> [Problem statement]:
Copy out the data below word for word, keeping every line as it appears.

--- --- ---

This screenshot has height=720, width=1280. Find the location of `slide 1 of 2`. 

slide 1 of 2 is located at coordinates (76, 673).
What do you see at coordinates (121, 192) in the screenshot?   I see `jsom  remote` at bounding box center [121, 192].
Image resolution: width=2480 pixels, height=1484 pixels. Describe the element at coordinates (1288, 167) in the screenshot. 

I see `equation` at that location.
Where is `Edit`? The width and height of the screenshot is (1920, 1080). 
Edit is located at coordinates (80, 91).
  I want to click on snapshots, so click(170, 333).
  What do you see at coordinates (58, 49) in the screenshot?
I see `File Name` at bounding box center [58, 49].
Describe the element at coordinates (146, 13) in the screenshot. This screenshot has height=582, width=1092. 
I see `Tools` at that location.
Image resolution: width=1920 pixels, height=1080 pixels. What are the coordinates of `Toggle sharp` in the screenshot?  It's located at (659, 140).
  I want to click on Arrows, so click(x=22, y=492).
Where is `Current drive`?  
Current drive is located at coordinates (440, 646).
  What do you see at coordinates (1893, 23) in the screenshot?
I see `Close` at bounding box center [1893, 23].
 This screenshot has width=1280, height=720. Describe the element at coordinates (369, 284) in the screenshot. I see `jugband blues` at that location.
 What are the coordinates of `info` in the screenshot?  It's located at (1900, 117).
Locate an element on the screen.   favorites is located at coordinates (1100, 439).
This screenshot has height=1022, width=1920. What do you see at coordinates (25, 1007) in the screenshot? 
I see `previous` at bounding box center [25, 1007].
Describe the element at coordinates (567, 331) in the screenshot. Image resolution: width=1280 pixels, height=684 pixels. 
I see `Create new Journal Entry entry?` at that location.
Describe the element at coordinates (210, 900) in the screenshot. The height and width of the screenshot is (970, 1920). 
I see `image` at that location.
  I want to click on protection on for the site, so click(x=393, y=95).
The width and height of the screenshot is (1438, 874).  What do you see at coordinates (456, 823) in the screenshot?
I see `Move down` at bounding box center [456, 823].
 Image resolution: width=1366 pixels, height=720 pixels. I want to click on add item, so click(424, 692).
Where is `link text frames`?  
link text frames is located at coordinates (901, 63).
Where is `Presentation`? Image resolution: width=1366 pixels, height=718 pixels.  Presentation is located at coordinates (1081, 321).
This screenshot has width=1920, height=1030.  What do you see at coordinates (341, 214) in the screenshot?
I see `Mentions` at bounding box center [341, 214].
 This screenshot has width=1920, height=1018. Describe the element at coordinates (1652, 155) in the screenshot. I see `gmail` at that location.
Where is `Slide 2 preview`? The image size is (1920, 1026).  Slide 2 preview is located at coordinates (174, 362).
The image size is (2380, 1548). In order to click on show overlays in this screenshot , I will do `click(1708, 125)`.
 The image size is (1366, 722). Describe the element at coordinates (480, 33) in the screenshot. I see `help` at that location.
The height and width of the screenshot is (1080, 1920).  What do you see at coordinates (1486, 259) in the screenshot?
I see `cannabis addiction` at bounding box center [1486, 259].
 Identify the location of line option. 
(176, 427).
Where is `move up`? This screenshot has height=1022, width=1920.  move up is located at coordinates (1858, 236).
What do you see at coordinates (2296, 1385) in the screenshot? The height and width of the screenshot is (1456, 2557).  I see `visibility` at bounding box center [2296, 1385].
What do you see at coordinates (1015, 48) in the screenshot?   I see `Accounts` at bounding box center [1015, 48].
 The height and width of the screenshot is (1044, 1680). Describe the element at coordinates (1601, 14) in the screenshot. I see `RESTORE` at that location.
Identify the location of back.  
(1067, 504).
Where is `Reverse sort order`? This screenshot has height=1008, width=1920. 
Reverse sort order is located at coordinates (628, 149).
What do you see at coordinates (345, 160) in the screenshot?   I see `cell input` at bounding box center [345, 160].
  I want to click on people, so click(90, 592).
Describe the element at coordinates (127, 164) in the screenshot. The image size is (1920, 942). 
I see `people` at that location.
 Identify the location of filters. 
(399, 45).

--- --- ---

> [Reply]:
This screenshot has height=720, width=1280. Find the location of `slide 1 of 2`. 

slide 1 of 2 is located at coordinates (76, 673).
What do you see at coordinates (121, 192) in the screenshot?   I see `jsom  remote` at bounding box center [121, 192].
Image resolution: width=2480 pixels, height=1484 pixels. Describe the element at coordinates (1288, 167) in the screenshot. 

I see `equation` at that location.
Where is `Edit`? The width and height of the screenshot is (1920, 1080). 
Edit is located at coordinates (80, 91).
  I want to click on snapshots, so click(170, 333).
  What do you see at coordinates (58, 49) in the screenshot?
I see `File Name` at bounding box center [58, 49].
Describe the element at coordinates (146, 13) in the screenshot. This screenshot has height=582, width=1092. 
I see `Tools` at that location.
Image resolution: width=1920 pixels, height=1080 pixels. What are the coordinates of `Toggle sharp` in the screenshot?  It's located at (659, 140).
  I want to click on Arrows, so click(x=22, y=492).
Where is `Current drive`?  
Current drive is located at coordinates (440, 646).
  What do you see at coordinates (1893, 23) in the screenshot?
I see `Close` at bounding box center [1893, 23].
 This screenshot has width=1280, height=720. Describe the element at coordinates (369, 284) in the screenshot. I see `jugband blues` at that location.
 What are the coordinates of `info` in the screenshot?  It's located at (1900, 117).
Locate an element on the screen.   favorites is located at coordinates (1100, 439).
This screenshot has height=1022, width=1920. What do you see at coordinates (25, 1007) in the screenshot? 
I see `previous` at bounding box center [25, 1007].
Describe the element at coordinates (567, 331) in the screenshot. Image resolution: width=1280 pixels, height=684 pixels. 
I see `Create new Journal Entry entry?` at that location.
Describe the element at coordinates (210, 900) in the screenshot. The height and width of the screenshot is (970, 1920). 
I see `image` at that location.
  I want to click on protection on for the site, so click(x=393, y=95).
The width and height of the screenshot is (1438, 874).  What do you see at coordinates (456, 823) in the screenshot?
I see `Move down` at bounding box center [456, 823].
 Image resolution: width=1366 pixels, height=720 pixels. I want to click on add item, so click(424, 692).
Where is `link text frames`?  
link text frames is located at coordinates (901, 63).
Where is `Presentation`? Image resolution: width=1366 pixels, height=718 pixels.  Presentation is located at coordinates (1081, 321).
This screenshot has width=1920, height=1030.  What do you see at coordinates (341, 214) in the screenshot?
I see `Mentions` at bounding box center [341, 214].
 This screenshot has width=1920, height=1018. Describe the element at coordinates (1652, 155) in the screenshot. I see `gmail` at that location.
Where is `Slide 2 preview`? The image size is (1920, 1026).  Slide 2 preview is located at coordinates (174, 362).
The image size is (2380, 1548). In order to click on show overlays in this screenshot , I will do `click(1708, 125)`.
 The image size is (1366, 722). Describe the element at coordinates (480, 33) in the screenshot. I see `help` at that location.
The height and width of the screenshot is (1080, 1920).  What do you see at coordinates (1486, 259) in the screenshot?
I see `cannabis addiction` at bounding box center [1486, 259].
 Identify the location of line option. 
(176, 427).
Where is `move up`? This screenshot has height=1022, width=1920.  move up is located at coordinates (1858, 236).
What do you see at coordinates (2296, 1385) in the screenshot? The height and width of the screenshot is (1456, 2557).  I see `visibility` at bounding box center [2296, 1385].
What do you see at coordinates (1015, 48) in the screenshot?   I see `Accounts` at bounding box center [1015, 48].
 The height and width of the screenshot is (1044, 1680). Describe the element at coordinates (1601, 14) in the screenshot. I see `RESTORE` at that location.
Identify the location of back.  
(1067, 504).
Where is `Reverse sort order`? This screenshot has height=1008, width=1920. 
Reverse sort order is located at coordinates (628, 149).
What do you see at coordinates (345, 160) in the screenshot?   I see `cell input` at bounding box center [345, 160].
  I want to click on people, so click(90, 592).
Describe the element at coordinates (127, 164) in the screenshot. The image size is (1920, 942). 
I see `people` at that location.
 Identify the location of filters. 
(399, 45).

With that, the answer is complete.